> Assigned task
Transcribe exactly the line in which "Zgłoś Błąd (64, 62)" occurs, plus every line that comes after it up to the end of the entries.

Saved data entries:
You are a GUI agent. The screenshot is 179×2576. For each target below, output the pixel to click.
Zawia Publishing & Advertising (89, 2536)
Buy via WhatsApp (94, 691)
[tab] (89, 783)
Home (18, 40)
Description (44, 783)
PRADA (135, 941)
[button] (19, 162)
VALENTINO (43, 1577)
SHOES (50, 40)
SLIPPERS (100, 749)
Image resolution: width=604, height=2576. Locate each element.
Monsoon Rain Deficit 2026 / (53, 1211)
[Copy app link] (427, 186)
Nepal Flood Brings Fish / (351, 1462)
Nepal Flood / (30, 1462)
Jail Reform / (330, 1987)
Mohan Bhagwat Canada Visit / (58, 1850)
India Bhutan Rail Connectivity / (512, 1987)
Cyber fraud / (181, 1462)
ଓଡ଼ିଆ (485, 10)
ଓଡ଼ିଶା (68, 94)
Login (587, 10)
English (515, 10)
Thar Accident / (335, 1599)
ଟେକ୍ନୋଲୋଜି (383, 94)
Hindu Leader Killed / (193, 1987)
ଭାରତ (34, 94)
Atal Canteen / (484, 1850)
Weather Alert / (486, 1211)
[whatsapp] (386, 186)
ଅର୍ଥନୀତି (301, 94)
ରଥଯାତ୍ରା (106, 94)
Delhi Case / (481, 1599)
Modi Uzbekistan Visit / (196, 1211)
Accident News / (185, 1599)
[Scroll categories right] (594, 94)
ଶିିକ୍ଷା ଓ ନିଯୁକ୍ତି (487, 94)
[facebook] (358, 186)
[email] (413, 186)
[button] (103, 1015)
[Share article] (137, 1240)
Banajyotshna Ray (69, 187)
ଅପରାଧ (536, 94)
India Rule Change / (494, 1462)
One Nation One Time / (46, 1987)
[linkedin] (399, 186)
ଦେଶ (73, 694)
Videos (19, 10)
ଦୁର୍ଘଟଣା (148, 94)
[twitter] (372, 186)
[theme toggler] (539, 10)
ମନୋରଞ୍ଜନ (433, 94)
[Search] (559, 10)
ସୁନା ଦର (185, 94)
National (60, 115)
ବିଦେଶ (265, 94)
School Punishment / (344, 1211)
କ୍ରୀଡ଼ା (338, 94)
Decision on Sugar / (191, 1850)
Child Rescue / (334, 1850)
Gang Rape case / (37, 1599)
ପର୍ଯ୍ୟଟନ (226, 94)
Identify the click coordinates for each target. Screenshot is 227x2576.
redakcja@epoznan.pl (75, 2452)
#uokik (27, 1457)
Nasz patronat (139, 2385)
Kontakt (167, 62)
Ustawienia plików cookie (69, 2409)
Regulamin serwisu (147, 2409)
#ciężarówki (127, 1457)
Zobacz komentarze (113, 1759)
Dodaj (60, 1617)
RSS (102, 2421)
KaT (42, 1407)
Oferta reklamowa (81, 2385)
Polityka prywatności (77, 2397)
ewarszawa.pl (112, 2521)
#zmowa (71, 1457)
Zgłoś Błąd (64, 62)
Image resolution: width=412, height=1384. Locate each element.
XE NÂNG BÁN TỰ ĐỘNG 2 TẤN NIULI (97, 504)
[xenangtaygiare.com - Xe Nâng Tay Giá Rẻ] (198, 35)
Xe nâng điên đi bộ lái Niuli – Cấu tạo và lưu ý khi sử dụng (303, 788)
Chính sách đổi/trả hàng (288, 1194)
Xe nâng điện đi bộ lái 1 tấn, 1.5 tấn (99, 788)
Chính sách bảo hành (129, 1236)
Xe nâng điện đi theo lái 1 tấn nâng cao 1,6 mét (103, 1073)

> Result
Zgłoś Błąd (64, 62)
Image resolution: width=412, height=1384. Locate each element.
XE NÂNG BÁN TỰ ĐỘNG 2 TẤN NIULI (97, 504)
[xenangtaygiare.com - Xe Nâng Tay Giá Rẻ] (198, 35)
Xe nâng điên đi bộ lái Niuli – Cấu tạo và lưu ý khi sử dụng (303, 788)
Chính sách đổi/trả hàng (288, 1194)
Xe nâng điện đi bộ lái 1 tấn, 1.5 tấn (99, 788)
Chính sách bảo hành (129, 1236)
Xe nâng điện đi theo lái 1 tấn nâng cao 1,6 mét (103, 1073)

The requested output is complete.